COMPBIO: COMbining deep-learning with Physics-Based affinIty estimatiOn

PI Peter Coveney, University College London
Co-PI Shantenu Jha, Rutgers University
Rick L. Stevens, University of Chicago
Coveney INCITE 2021
Project Summary

This project consists of developing and implementing a novel in silico drug design method coupling ML and physics-based methods.

Project Description

Since the outbreak of COVID-19, researchers around the globe have been attempting to develop drugs that target specific the viral protein that are vital for its propagation. However, the drug discovery process employed in the pharmaceutical industry typically requires about 10 years and $2-3 billion for a single new drug, which is obviously not useful in emergencies like this pandemic. Machine learning (ML) techniques are increasingly being used to overcome this bottleneck. Recent developments in deep learning (DL) allow generation of novel drug-like molecules in silico by extensive sampling of the chemical space of relevance. However, their reliability depends heavily on the training data available; when insufficient reduces their effectiveness. Fortunately, physics-based and ML methods are complementary and, hence, combining these two should provide a very efficient way to predict binding affinities.

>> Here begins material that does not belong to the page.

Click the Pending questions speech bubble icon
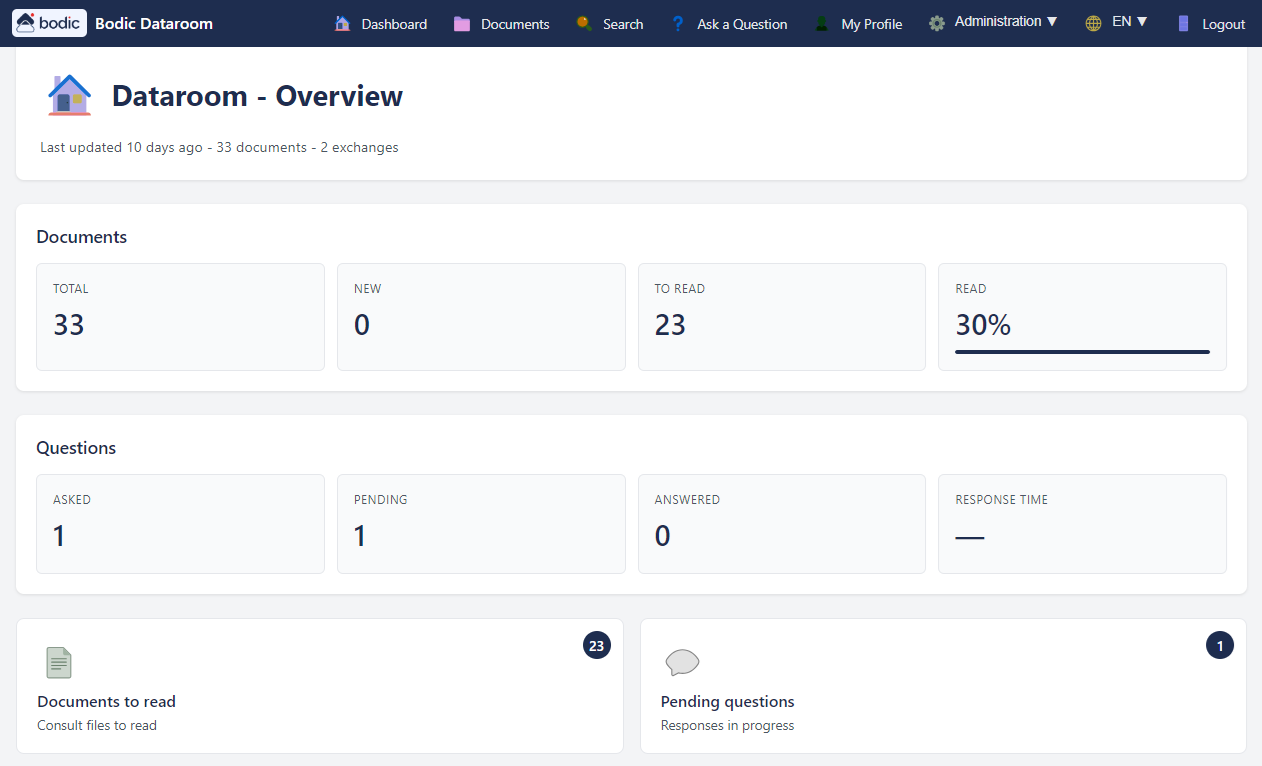Image resolution: width=1262 pixels, height=766 pixels. 682,662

Coveney's team will develop and implement a novel in silico drug design method coupling ML and physics-based methods. It is important to note that our workflow is already set up and functional on Summit. Candidates will be sampled from both a billion-compound synthetically accessible space (including Enamine REAL) and selected from the output of a DL generative algorithm. The selected compounds will be scored using physics-based methods based on the binding free energies calculated and this information then be fed back to the DL algorithm for active learning, thereby refining its predictive capability. This loop will proceed iteratively involving a variety of physics-based scoring methods with increasing level of accuracies at each step ensuring that the DL algorithm gets progressively more accurate in its predictions. Augmenting human intelligence with artificial intelligence (AI) by supplementing chemists' knowledge can substantially reduce the throughput time for exploring this huge chemical space and hence improve the efficacy of exploration of real and virtual chemical libraries. The ongoing COVID-19 crisis has exposed severe limitations in the current pharmaceutical mode of drug discovery and it is imperative to overturn it to urgently develop a drug. This project is designed to accelerate the required transformation.